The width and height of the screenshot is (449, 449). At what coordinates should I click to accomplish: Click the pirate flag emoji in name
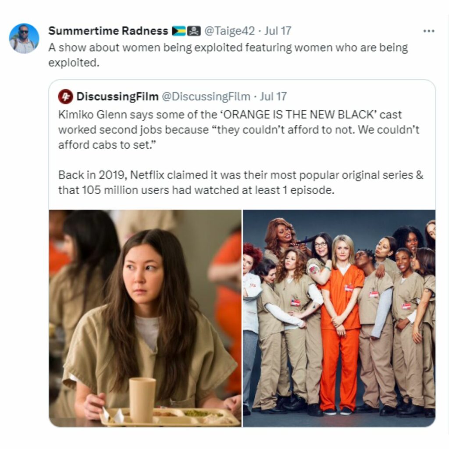194,31
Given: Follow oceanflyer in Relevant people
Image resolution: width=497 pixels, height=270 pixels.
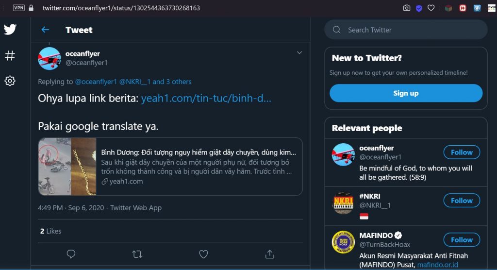Looking at the screenshot, I should coord(462,152).
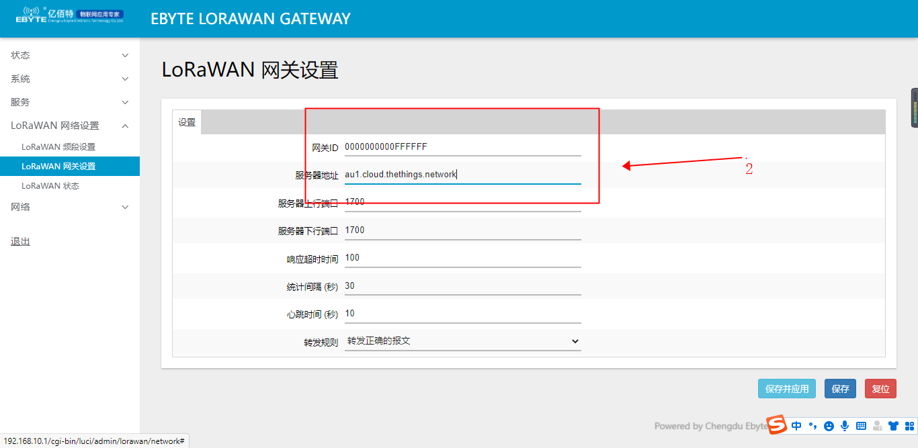This screenshot has width=918, height=448.
Task: Open the Sogou emoji picker
Action: (x=829, y=426)
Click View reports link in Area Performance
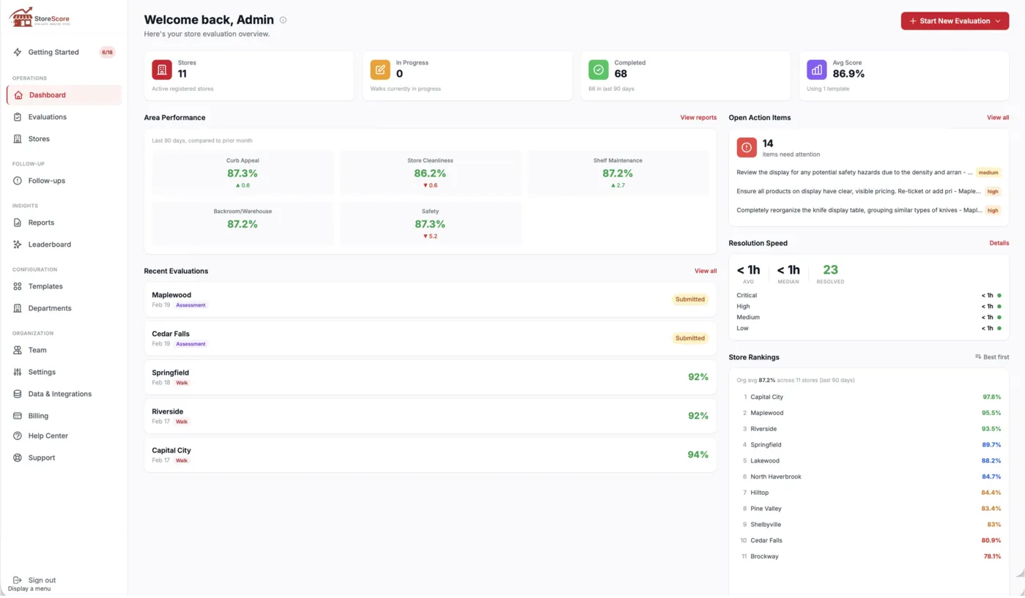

:: Task goal ::
Output verbatim the lines beginning at the line with "Given: Follow oceanflyer in Relevant people" and ending at the last line of the material above, inclusive. Do not carry over any pictures.

:: Task response ::
Given: Follow oceanflyer in Relevant people
Image resolution: width=497 pixels, height=270 pixels.
Looking at the screenshot, I should coord(462,152).
This screenshot has width=918, height=448.
Task: Open the Sogou emoji picker
Action: (x=829, y=426)
Click View reports link in Area Performance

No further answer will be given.